Stepeval is what Christopher pointed to in his first email, but he said it only works on a teeny weeny subset of Haskell.On Tue Jan 27 2015 at 8:26:55 AM Sumit Sahrawat, Maths & Computing, IIT (BHU) <sumit.sahrawat.apm13@iitbhu.ac.in> wrote:I found https://github.com/bmillwood/stepeval, which evaluates expressions step-by-step.

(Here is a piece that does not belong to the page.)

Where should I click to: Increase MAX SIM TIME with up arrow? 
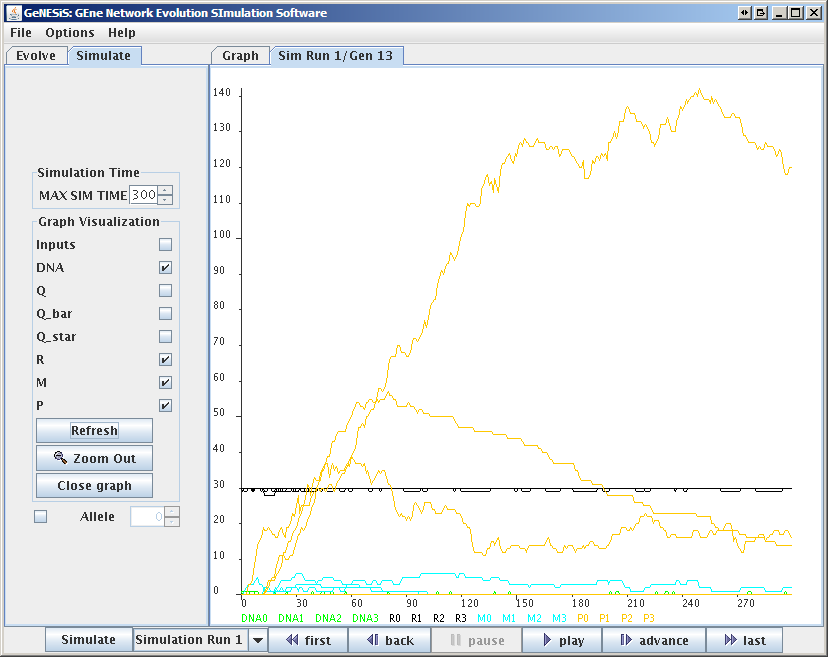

It might be possible to modify it for equational reasoning.On 27 January 2015 at 04:17, Albert Y. C. Lai <trebla@vex.net> wrote:On 2015-01-18 06:46 PM, Christopher Done wrote:
I quite enjoy doing equational reasoning to prove that my functions satisfy some laws, I like to type out each substitution step until I get back what I started with. The only trouble is that it's rather manual and possibly error prone.
Is there any tooling anywhere out there that can take in a Haskell expression and reduce it by one step?
I suggest my friend Lev Naiman's proof assistant project "Netty"
https://bitbucket.org/naiman/nettyproject/overview
It is not specific to Haskell. It is a general-purpose calculational proof assistant.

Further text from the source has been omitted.